Mike Burns

Personal information
- Full name: Michael Thomas Burns
- Date of birth: September 14, 1970 (age 55)
- Place of birth: Marlborough, Massachusetts, United States
- Height: 5 ft 9 in (1.75 m)
- Position: Defender

Youth career
- 1988–1991: Hartwick College

Senior career*
- Years: Team / Apps / (Gls)
- 1995: → Viborg (loan) / 15 / (0)
- 1996–2000: New England Revolution / 108 / (3)
- 2000: San Jose Earthquakes / 18 / (0)
- 2001–2002: Kansas City Wizards / 43 / (0)
- Total:  / 184 / (3)

International career
- 1992–1998: United States / 75 / (0)

Medal record
Representing United States
| Runner-up | CONCACAF Gold Cup | 1998 |
| Third place | CONCACAF Gold Cup | 1996 |
Men's Soccer

= Mike Burns (soccer) =

American soccer player (born 1970)

Michael Thomas Burns (born September 14, 1970) is an American former soccer player. During his playing career, he played for Danish club Viborg FF, three MLS teams, as well as the United States national team.
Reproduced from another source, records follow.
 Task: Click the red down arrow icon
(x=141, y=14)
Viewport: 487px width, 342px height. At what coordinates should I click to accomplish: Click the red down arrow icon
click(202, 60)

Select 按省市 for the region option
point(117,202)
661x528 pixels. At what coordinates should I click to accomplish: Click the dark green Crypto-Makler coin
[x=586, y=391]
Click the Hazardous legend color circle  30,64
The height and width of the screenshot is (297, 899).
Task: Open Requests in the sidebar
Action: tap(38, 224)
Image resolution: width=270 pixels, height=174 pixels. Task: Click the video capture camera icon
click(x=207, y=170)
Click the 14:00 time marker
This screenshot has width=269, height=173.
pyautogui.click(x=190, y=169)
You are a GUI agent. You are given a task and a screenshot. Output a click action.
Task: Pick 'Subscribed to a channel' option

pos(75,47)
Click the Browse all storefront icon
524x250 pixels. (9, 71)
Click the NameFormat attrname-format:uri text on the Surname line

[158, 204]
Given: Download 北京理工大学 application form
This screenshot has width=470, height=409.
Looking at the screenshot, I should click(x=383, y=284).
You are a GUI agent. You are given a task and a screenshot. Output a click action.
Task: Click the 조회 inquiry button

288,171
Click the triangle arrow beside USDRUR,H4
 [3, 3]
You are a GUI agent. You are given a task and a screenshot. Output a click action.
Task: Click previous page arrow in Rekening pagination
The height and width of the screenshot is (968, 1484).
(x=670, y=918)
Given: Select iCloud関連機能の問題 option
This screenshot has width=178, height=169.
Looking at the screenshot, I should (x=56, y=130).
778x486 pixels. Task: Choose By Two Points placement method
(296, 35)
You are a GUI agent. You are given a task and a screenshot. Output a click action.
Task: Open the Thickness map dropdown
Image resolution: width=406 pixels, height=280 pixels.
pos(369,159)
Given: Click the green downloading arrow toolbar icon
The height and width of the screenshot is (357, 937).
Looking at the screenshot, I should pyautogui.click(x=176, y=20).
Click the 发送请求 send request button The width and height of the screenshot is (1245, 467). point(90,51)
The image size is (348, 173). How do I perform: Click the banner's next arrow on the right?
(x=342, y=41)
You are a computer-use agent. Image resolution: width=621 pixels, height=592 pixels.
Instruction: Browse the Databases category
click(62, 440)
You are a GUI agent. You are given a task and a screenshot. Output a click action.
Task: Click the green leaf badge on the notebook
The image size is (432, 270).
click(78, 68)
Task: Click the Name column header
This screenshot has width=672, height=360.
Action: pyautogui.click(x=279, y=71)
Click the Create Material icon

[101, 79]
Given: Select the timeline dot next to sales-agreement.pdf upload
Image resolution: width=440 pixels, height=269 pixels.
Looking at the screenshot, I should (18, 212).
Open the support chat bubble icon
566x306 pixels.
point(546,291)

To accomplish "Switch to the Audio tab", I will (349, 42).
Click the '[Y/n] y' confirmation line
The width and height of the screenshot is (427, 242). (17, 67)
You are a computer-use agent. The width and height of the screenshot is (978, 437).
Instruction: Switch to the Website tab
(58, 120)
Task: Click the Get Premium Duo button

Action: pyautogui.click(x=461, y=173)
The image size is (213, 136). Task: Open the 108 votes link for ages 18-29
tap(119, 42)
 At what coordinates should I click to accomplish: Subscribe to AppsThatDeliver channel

Burns is currently the sporting director for Major League Soccer club Sporting Kansas City.

==Career==
===Youth===
Burns was born and raised in Marlborough, Massachusetts. At age six, he began playing soccer in local recreation leagues, but never joined a club team. When he reached high school, he played for Marlborough High School boys' team and was named the 1987 Massachusetts High School Player of the Year.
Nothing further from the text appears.